● **TASK BRIEF**: Go through the entries below. Copy out every line that contains "will".

● **PROVIDED RECORDS**:
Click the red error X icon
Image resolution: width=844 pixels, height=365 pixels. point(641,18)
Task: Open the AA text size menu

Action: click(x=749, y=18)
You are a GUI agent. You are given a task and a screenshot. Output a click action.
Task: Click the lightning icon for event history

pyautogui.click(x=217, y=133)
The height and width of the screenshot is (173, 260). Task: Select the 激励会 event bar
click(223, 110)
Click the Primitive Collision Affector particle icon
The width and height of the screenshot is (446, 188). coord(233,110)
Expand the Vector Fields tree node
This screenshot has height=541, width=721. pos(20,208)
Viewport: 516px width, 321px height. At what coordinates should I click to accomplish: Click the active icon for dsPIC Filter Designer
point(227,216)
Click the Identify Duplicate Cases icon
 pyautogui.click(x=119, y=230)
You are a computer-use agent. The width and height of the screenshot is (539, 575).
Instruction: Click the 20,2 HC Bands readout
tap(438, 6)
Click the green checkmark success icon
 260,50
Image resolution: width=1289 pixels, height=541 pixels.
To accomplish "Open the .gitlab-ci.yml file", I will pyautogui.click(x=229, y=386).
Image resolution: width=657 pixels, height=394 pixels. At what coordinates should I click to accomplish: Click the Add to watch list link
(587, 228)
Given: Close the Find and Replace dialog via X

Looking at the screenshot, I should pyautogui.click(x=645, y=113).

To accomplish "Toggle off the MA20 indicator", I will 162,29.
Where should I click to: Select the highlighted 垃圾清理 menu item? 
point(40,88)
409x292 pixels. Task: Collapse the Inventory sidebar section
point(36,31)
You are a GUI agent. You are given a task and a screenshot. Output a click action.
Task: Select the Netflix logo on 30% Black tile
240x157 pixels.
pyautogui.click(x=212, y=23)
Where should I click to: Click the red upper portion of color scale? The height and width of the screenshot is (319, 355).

● **REPLY**:
To accomplish "Open the .gitlab-ci.yml file", I will pyautogui.click(x=229, y=386).
To accomplish "Toggle off the MA20 indicator", I will 162,29.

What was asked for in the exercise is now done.